>>>
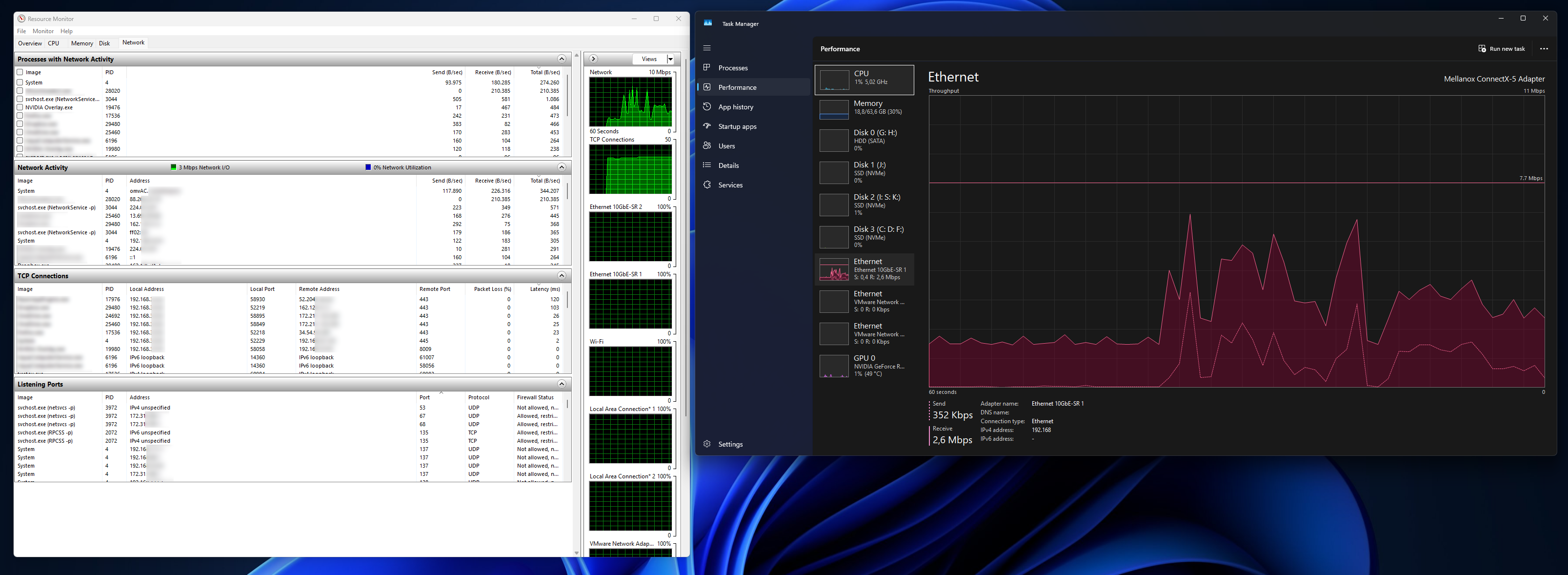Open Services icon in Task Manager
The height and width of the screenshot is (575, 1568).
707,185
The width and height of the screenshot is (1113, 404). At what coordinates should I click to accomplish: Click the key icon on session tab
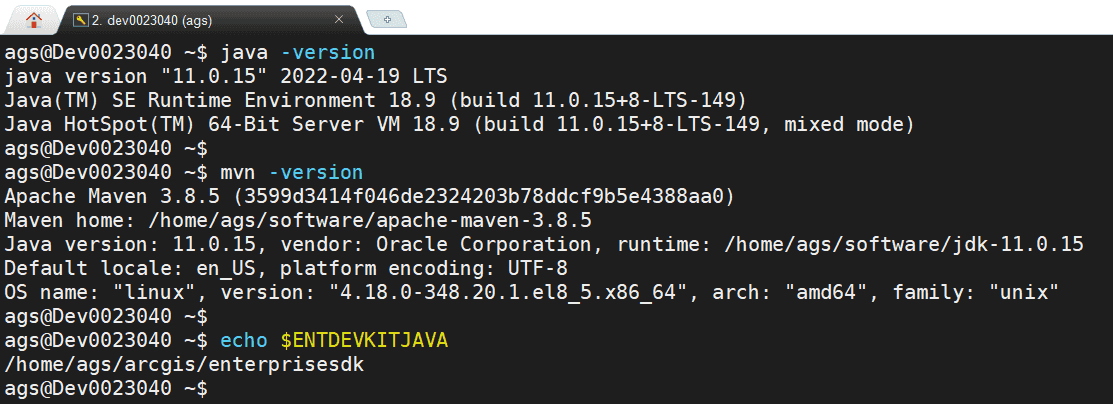[79, 19]
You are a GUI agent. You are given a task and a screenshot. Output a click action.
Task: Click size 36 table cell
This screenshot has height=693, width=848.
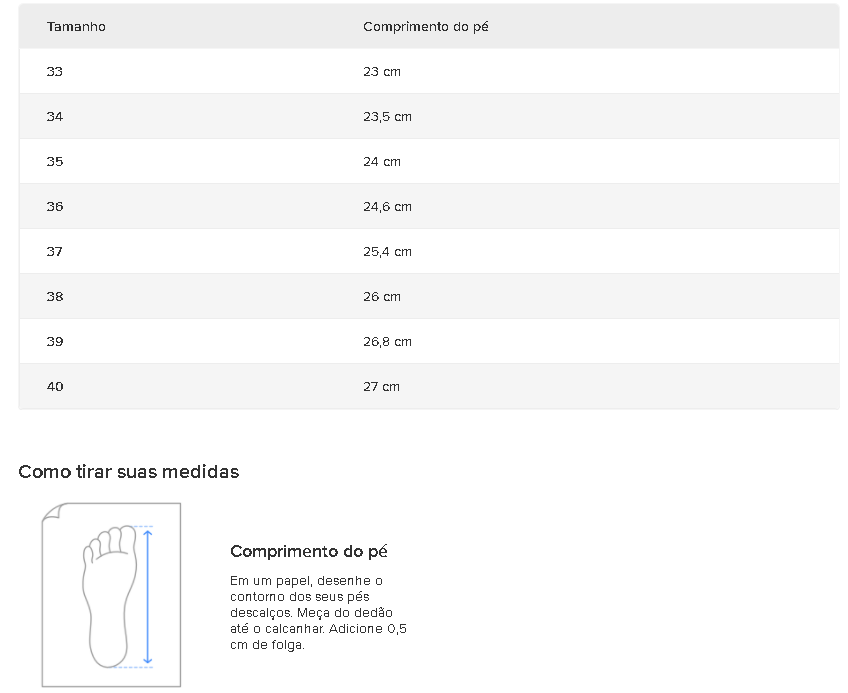point(55,206)
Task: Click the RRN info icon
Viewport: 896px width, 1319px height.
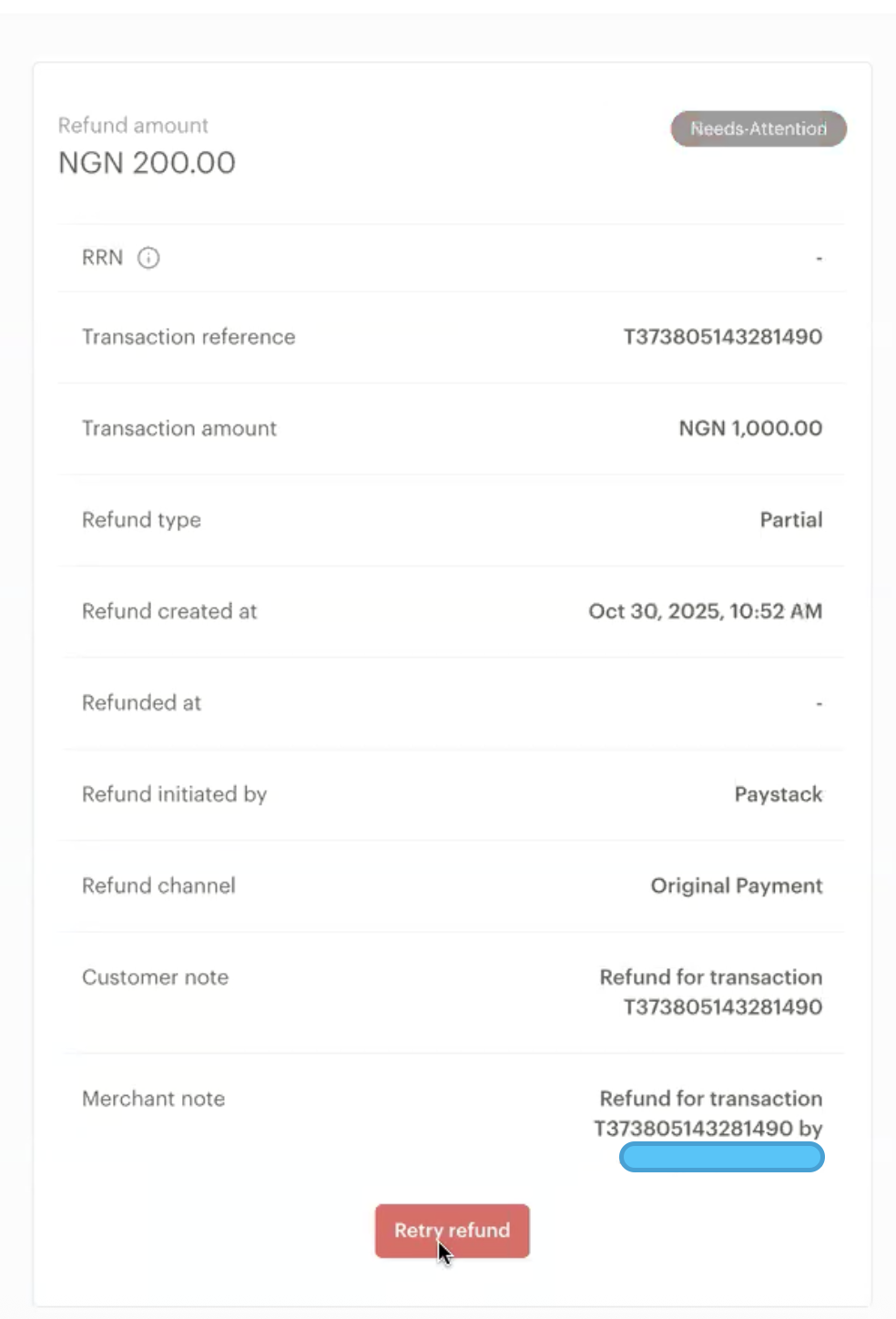Action: coord(148,258)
<<<
§ **Goal of the exercise**
Please copy out every line of the items above word for word, leaving out the pictures.

§ **Full solution**
Open Services icon in Task Manager
The height and width of the screenshot is (575, 1568).
707,185
The width and height of the screenshot is (1113, 404). At what coordinates should I click to accomplish: Click the key icon on session tab
[79, 19]
You are a GUI agent. You are given a task and a screenshot. Output a click action.
Task: Click size 36 table cell
This screenshot has height=693, width=848.
point(55,206)
Task: Click the RRN info icon
Viewport: 896px width, 1319px height.
Action: coord(148,258)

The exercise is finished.